— What the task requires —
Starting with the line where "You are a GUI" appears, print every line through the end of the entries below exactly as it stands, and leave out the pictures.
(Exercise inputs begins)
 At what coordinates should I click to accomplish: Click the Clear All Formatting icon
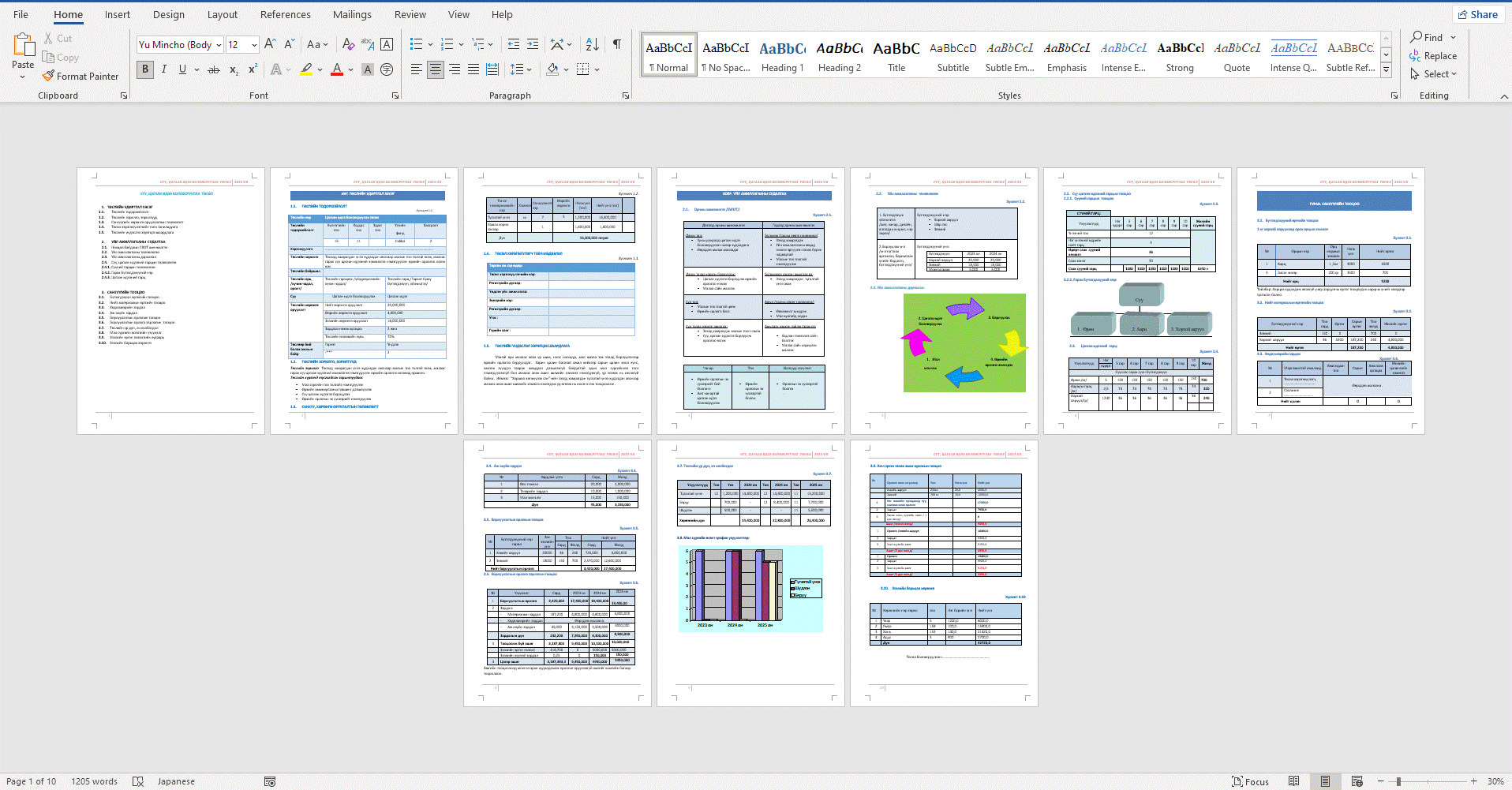pos(348,44)
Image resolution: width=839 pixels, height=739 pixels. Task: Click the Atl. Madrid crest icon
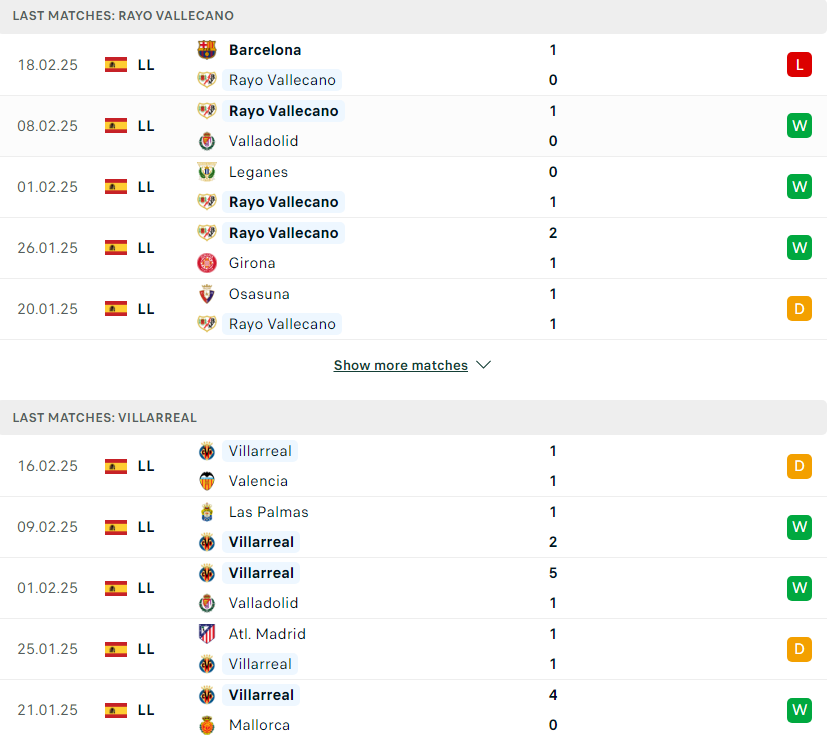(207, 634)
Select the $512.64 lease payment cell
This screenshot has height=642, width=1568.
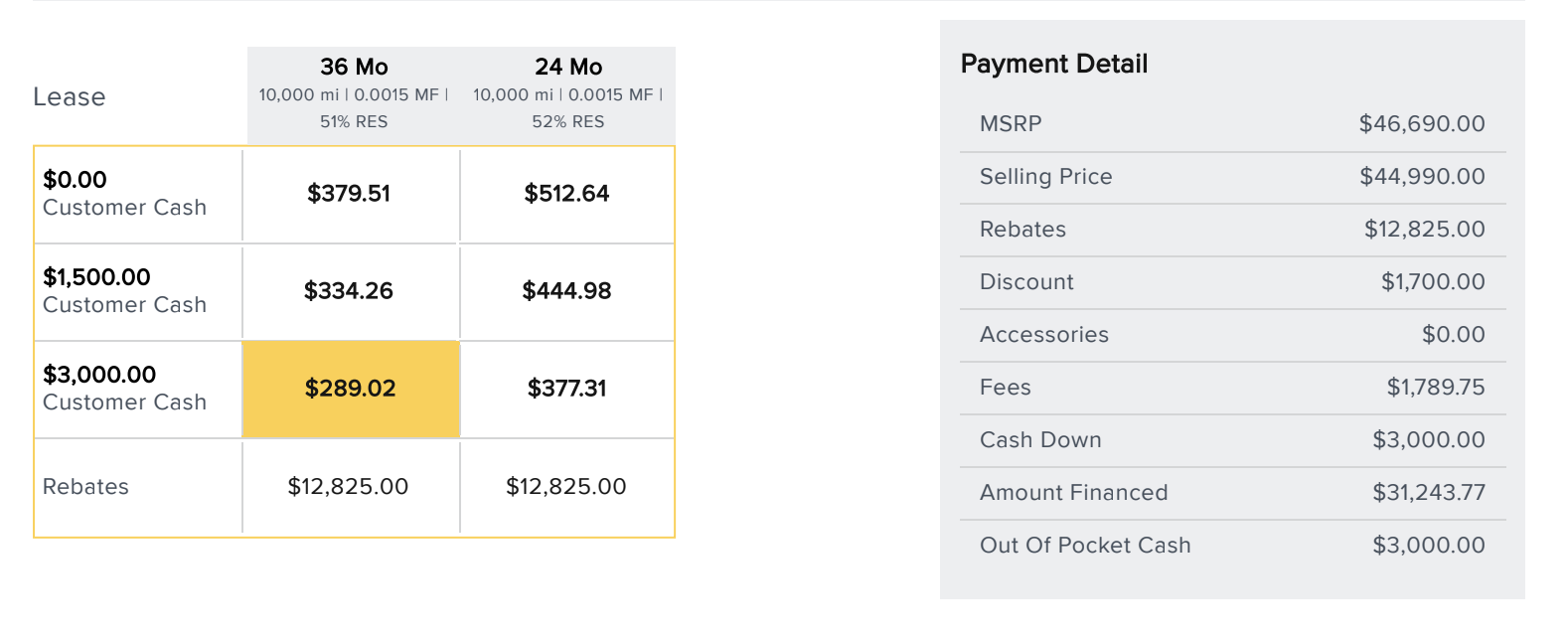point(567,195)
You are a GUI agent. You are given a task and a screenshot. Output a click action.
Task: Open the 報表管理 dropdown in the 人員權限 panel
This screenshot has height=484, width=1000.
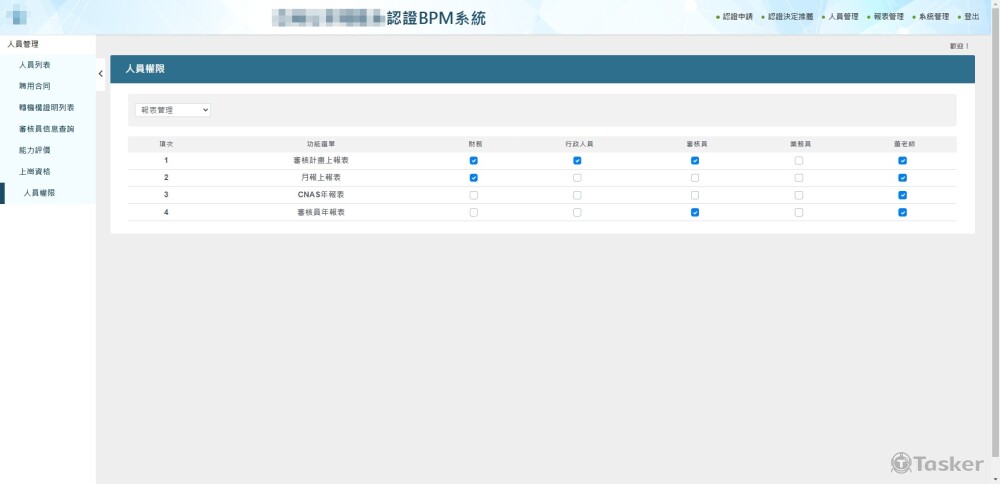(173, 110)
(Exercise inputs ends)
— Task output —
You are a GUI agent. You are given a task and a screenshot. Output a click action.
Task: Open the 報表管理 dropdown in the 人員權限 panel
This screenshot has height=484, width=1000.
(173, 110)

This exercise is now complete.